BlackRock’s IBIT remains dominant despite the bleeding, with $61.1 billion in net assets and exposure equal to about 4% of bitcoin’s circulating supply. Total assets across all 12 funds sit at $98.9 billion with cumulative net inflows of $57.1 billion, putting IBIT’s AUM roughly $3.7 billion below its cumulative inflows. Ether ETFs posted a 10-day outflow streak, the longest negative run since March 2025, with $215.19 million in net redemptions last week. BlackRock’s ETHA led with $184.59 million in outflows. Only 21Shares’ ETHB posted positive flows.
The macro picture explains the institutional retreat. U.S. 10-year Treasury yields hit 4.63% Sunday night, the highest since February 2025. Mortgage rates approach 7%. U.S. inflation is nearing 4%. Geopolitical tensions with Iran continue to lift Brent crude above $100. Speculative capital is rotating into commodities exposed to potential Strait of Hormuz disruptions and into pre-IPO derivatives tied to the upcoming SpaceX listing.
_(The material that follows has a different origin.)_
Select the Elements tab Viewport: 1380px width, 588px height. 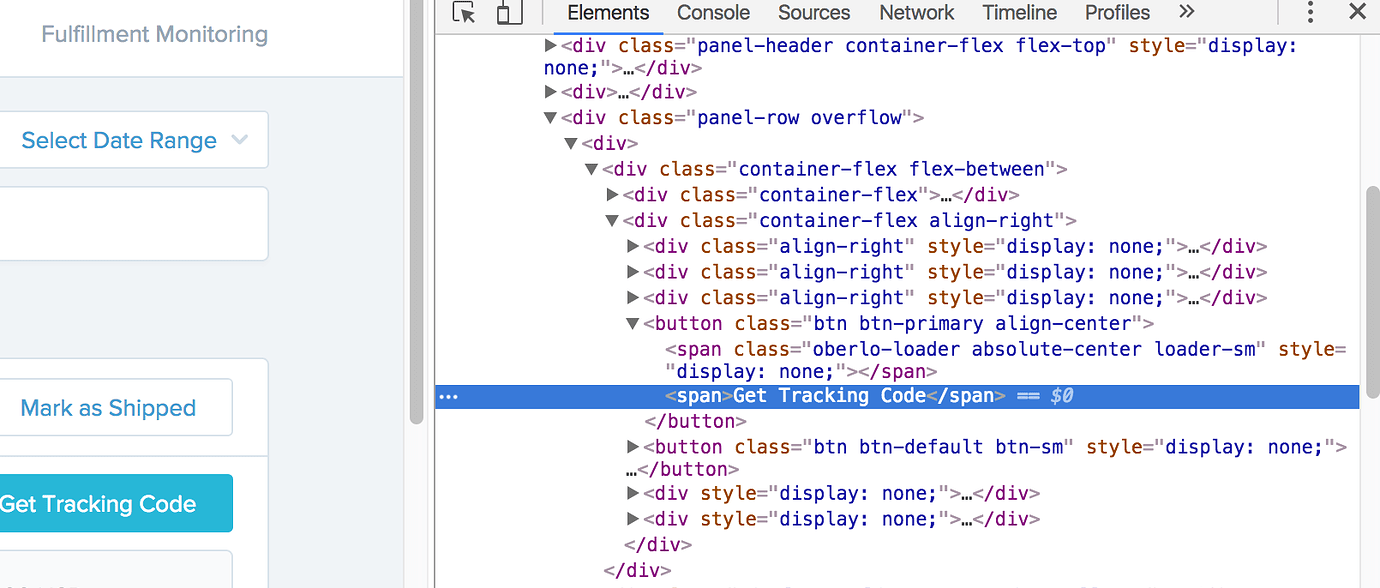click(x=607, y=13)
Underneath the macro, bitcoin’s technical picture is grim. The 200-day moving average near $82,000 has rejected the price four times in two weeks. The failed breakout resolved sharply to the downside. Santiment analysts argued the outflow streak resembles a healthy reset and historically correlates with “conditions favorable for patient accumulation rather than panic,” but cautioned that a break below $74,000 would force a reassessment. The structural counterweight remains intact: long-term holders still control a record 4 million BTC, exchange balances sit near six-year lows, and new Fed chair Kevin Warsh’s first FOMC meeting on June 16-17 will be the next major macro catalyst.